[Records excerpted from a collection]
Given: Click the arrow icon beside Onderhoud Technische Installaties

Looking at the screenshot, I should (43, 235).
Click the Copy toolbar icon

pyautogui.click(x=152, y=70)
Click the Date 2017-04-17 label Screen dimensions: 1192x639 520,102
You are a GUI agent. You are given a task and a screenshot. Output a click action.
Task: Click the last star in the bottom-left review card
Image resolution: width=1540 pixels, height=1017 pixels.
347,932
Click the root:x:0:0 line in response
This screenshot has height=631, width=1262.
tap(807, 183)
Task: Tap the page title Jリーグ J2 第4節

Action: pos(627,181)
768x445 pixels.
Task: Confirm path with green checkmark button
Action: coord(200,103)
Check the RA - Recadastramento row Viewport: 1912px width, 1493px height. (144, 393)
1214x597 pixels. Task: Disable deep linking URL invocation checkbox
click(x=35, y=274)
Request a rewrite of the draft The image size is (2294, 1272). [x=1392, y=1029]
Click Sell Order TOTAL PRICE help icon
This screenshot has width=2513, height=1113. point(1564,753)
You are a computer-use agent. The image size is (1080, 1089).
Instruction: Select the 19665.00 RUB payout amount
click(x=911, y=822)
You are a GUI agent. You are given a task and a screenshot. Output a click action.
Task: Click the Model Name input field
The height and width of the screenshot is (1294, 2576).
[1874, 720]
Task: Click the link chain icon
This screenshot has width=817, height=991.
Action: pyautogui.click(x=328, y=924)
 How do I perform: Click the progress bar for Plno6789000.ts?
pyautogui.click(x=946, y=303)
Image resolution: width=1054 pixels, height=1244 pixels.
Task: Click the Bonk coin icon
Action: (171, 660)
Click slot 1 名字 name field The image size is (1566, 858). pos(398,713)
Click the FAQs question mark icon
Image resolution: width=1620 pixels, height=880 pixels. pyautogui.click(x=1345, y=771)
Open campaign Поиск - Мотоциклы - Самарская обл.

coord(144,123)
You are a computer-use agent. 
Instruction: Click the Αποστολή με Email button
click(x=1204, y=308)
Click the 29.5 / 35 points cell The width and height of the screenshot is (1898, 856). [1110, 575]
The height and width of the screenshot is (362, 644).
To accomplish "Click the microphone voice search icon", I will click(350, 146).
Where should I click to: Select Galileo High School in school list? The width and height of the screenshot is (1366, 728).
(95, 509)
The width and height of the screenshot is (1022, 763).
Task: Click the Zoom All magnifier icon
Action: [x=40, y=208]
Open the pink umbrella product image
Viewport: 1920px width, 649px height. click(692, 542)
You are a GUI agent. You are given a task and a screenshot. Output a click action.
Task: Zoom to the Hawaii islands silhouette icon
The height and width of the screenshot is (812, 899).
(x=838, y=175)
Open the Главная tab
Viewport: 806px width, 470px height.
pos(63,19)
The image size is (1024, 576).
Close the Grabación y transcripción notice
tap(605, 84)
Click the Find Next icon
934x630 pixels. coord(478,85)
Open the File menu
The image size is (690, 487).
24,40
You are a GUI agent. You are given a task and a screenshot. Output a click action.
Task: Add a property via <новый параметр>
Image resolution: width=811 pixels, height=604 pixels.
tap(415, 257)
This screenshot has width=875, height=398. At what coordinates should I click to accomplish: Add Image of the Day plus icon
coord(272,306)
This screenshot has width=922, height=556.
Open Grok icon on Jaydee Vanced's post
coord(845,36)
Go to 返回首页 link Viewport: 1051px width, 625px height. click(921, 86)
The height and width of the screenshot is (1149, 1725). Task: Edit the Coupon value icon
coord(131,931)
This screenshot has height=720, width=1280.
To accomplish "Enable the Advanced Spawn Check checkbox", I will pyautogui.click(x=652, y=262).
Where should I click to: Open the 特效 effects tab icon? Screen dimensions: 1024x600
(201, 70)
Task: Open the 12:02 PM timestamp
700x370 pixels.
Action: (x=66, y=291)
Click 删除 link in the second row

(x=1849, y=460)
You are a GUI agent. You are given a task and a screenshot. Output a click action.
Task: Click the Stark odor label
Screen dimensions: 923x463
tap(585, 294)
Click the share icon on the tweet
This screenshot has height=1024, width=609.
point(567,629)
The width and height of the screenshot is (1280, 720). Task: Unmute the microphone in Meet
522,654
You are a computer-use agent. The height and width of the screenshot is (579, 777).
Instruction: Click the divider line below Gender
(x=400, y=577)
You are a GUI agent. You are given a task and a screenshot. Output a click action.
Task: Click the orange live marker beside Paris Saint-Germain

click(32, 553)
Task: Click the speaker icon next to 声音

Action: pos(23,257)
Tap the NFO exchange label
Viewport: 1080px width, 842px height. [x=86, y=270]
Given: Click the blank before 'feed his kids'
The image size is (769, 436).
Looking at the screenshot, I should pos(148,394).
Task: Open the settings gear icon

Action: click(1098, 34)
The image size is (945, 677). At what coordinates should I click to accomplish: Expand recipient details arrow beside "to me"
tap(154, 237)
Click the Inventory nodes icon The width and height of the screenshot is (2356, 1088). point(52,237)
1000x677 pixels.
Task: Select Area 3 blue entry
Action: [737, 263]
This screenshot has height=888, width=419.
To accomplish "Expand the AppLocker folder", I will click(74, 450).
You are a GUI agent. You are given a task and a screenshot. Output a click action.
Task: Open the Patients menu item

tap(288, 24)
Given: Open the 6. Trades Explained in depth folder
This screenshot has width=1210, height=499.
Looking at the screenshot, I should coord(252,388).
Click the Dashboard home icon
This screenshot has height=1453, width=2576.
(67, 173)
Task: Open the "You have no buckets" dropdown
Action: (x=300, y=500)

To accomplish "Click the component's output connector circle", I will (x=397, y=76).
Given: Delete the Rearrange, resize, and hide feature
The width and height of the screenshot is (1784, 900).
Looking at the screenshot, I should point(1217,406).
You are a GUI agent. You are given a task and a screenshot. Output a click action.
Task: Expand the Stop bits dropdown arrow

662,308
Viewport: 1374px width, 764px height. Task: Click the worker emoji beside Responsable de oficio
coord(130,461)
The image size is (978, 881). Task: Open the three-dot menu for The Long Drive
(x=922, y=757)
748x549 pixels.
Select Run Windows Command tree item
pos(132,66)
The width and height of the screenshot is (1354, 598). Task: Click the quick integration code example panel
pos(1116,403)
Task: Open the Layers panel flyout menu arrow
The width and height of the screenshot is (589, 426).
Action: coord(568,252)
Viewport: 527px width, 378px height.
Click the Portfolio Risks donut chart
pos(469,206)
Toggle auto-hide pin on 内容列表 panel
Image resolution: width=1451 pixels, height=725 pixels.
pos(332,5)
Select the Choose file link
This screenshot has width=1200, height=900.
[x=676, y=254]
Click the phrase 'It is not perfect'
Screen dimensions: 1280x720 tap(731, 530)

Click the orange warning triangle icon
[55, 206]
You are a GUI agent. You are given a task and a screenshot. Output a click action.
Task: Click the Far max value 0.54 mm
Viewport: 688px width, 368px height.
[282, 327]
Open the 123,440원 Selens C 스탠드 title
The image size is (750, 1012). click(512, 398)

What this task involves: Only one number is wanted: how many lines of the data above include the word "will".

Answer section: 4